Si bien la inmunidad es un proceso en continuo desarrollo que no arroja una delimitación precisa de la individualidad biológica, sí constituye un enlace acoplado con el resto del organismo y con las entidades del medio que sólo se puede entender en el contexto temporal de la trayectoria del organismo. Algunos han considerado que el yo o el self inmunológico no es algo definible en términos celulares o moleculares y constituye más bien una metáfora para el silencio del sistema inmune, es decir, su tolerancia o no reactividad hacia las moléculas o las células que produce el propio organismo. Ahora bien, se le llame silencio inmune, tolerancia, o yo biológico, subsiste una noción de individualidad orgánica variable y temporal.
Todo esto impone una pregunta fascinante: ¿existe una conexión entre el self biológico que reconoce el sistema inmune y el self psicológico que reconoce su propio cuerpo? En el tratamiento de este tema destacan dos autores. El primero es Gerald Edelman, inmunólogo y neurocientífico de la conciencia. En 1972 ganó el Premio Nobel por haber mostrado cómo los anticuerpos pueden reconocer una variedad prácticamente infinita de antígenos. Su idea fundamental fue muy novedosa: los anticuerpos evolucionan en el cuerpo como las especies animales en la evolución descrita por Darwin, es decir, mediante variación y selección. Aplicando esta idea a la neurocencia de la conciencia, Edelman propuso una teoría de selección de grupos neuronales que permanecen activos en el cerebro dada su eficacia, en tanto otros grupos son eliminados, una hipótesis conocida como “darwinismo neuronal” (véase Edelman y Tononi, 2000).

- _LÍNEAS PROPORCIONADAS_
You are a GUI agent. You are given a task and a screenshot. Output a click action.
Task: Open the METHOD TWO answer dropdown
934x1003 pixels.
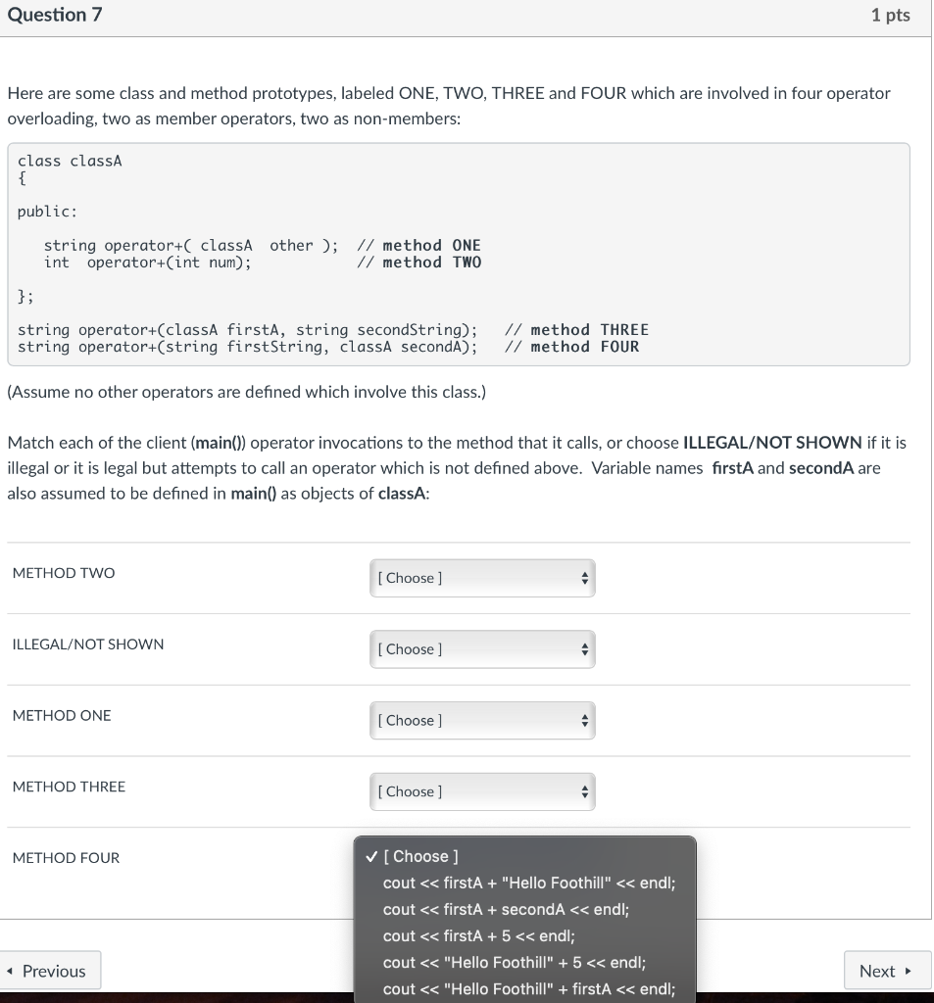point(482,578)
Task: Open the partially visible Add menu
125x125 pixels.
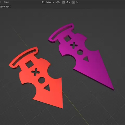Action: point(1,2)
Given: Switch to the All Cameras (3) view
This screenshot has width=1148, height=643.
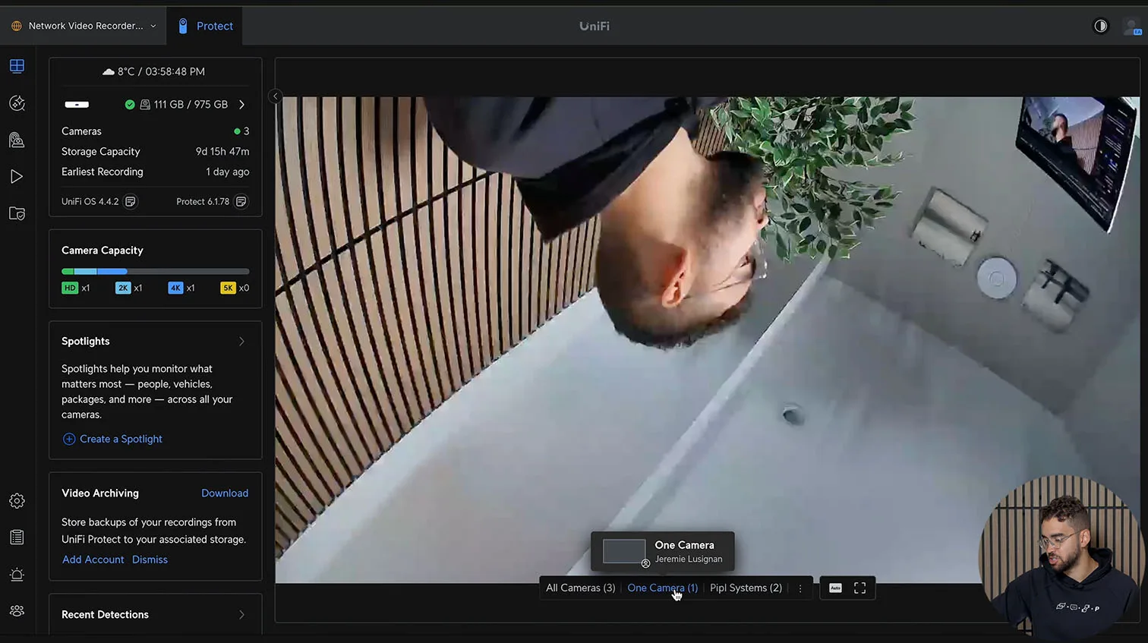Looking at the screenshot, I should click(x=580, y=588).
--
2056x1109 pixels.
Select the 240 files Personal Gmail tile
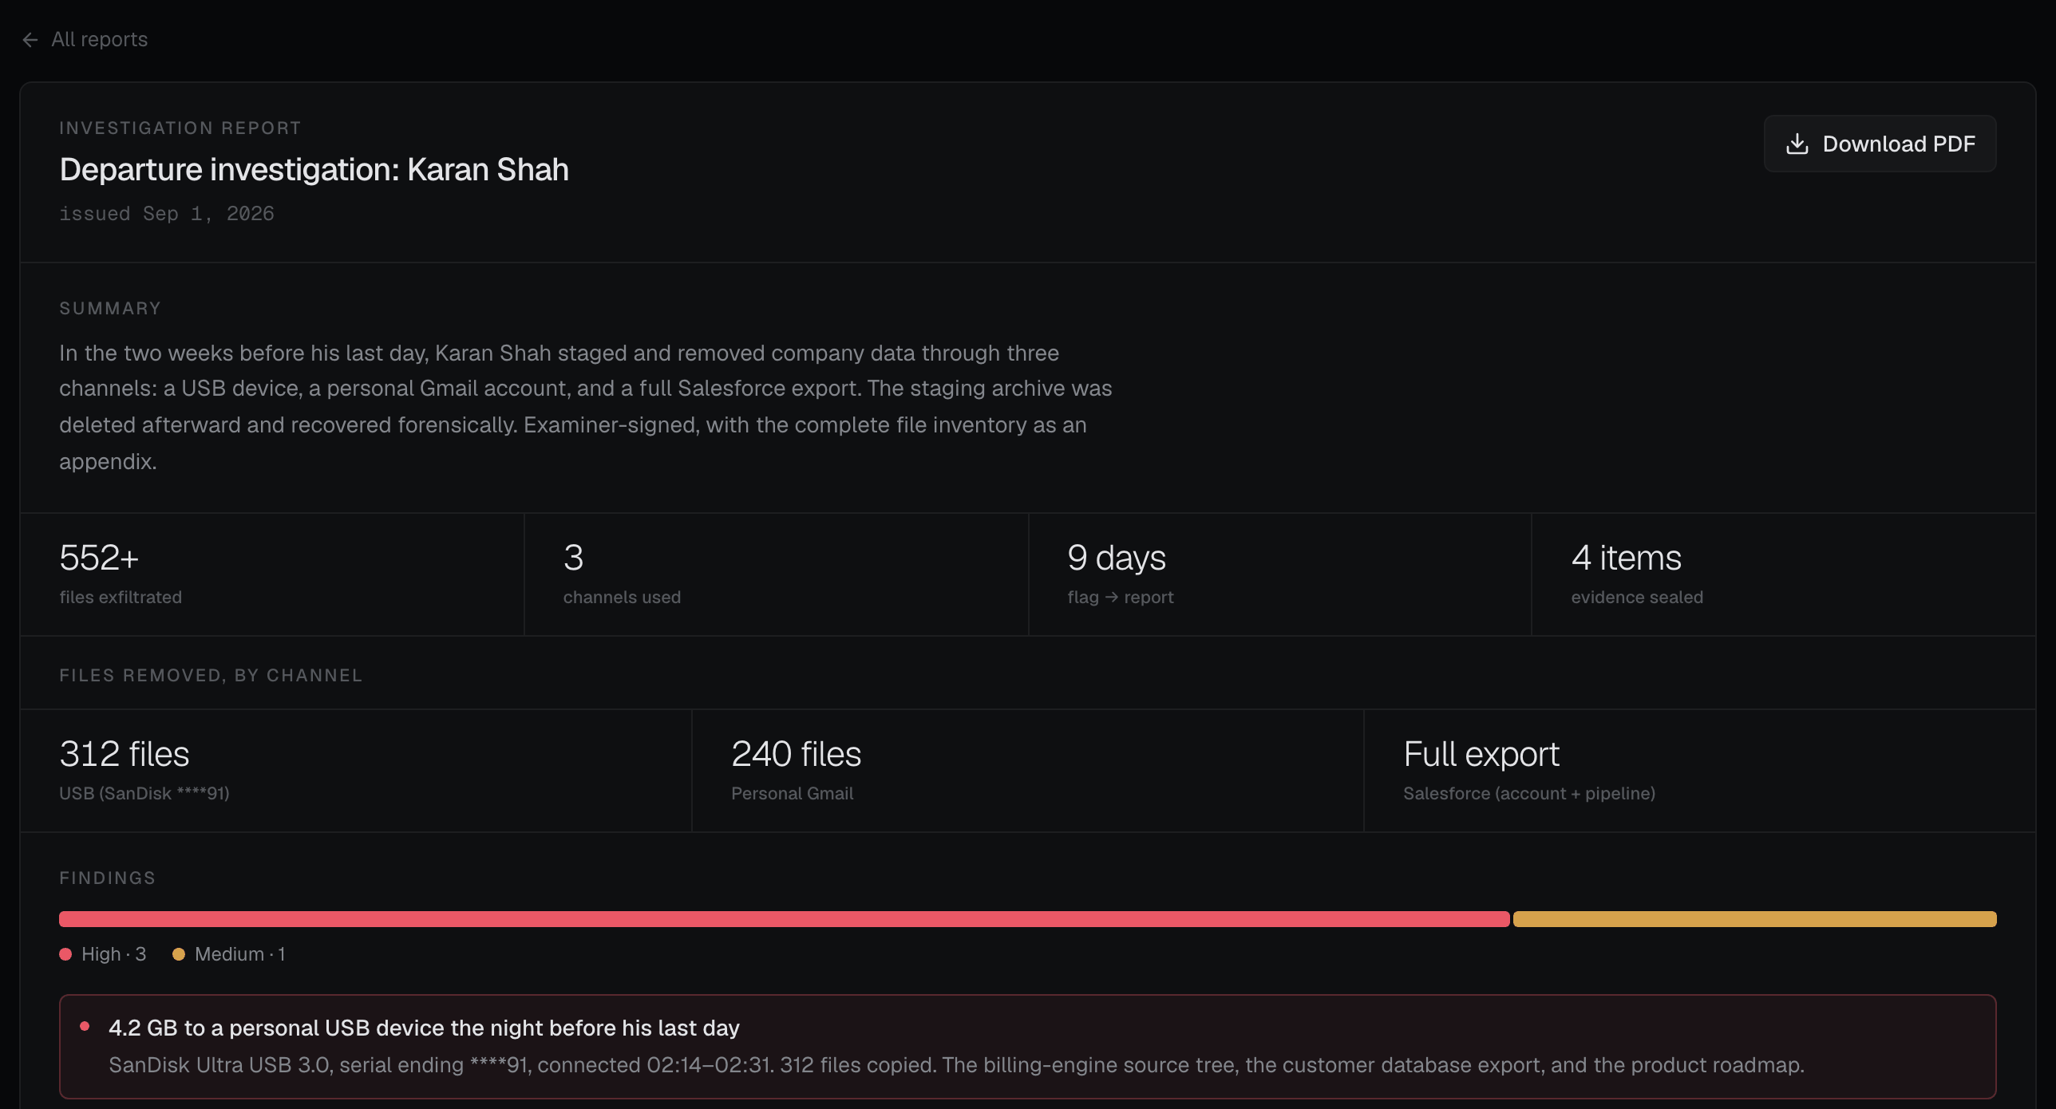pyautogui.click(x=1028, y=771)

- _ACTIVIDAD_
Transcribe completo el fragmento de texto sobre la inmunidad y el yo biológico, sin alterar nada.

- _RESULTADO_
Si bien la inmunidad es un proceso en continuo desarrollo que no arroja una delimitación precisa de la individualidad biológica, sí constituye un enlace acoplado con el resto del organismo y con las entidades del medio que sólo se puede entender en el contexto temporal de la trayectoria del organismo. Algunos han considerado que el yo o el self inmunológico no es algo definible en términos celulares o moleculares y constituye más bien una metáfora para el silencio del sistema inmune, es decir, su tolerancia o no reactividad hacia las moléculas o las células que produce el propio organismo. Ahora bien, se le llame silencio inmune, tolerancia, o yo biológico, subsiste una noción de individualidad orgánica variable y temporal.
Todo esto impone una pregunta fascinante: ¿existe una conexión entre el self biológico que reconoce el sistema inmune y el self psicológico que reconoce su propio cuerpo? En el tratamiento de este tema destacan dos autores. El primero es Gerald Edelman, inmunólogo y neurocientífico de la conciencia. En 1972 ganó el Premio Nobel por haber mostrado cómo los anticuerpos pueden reconocer una variedad prácticamente infinita de antígenos. Su idea fundamental fue muy novedosa: los anticuerpos evolucionan en el cuerpo como las especies animales en la evolución descrita por Darwin, es decir, mediante variación y selección. Aplicando esta idea a la neurocencia de la conciencia, Edelman propuso una teoría de selección de grupos neuronales que permanecen activos en el cerebro dada su eficacia, en tanto otros grupos son eliminados, una hipótesis conocida como “darwinismo neuronal” (véase Edelman y Tononi, 2000).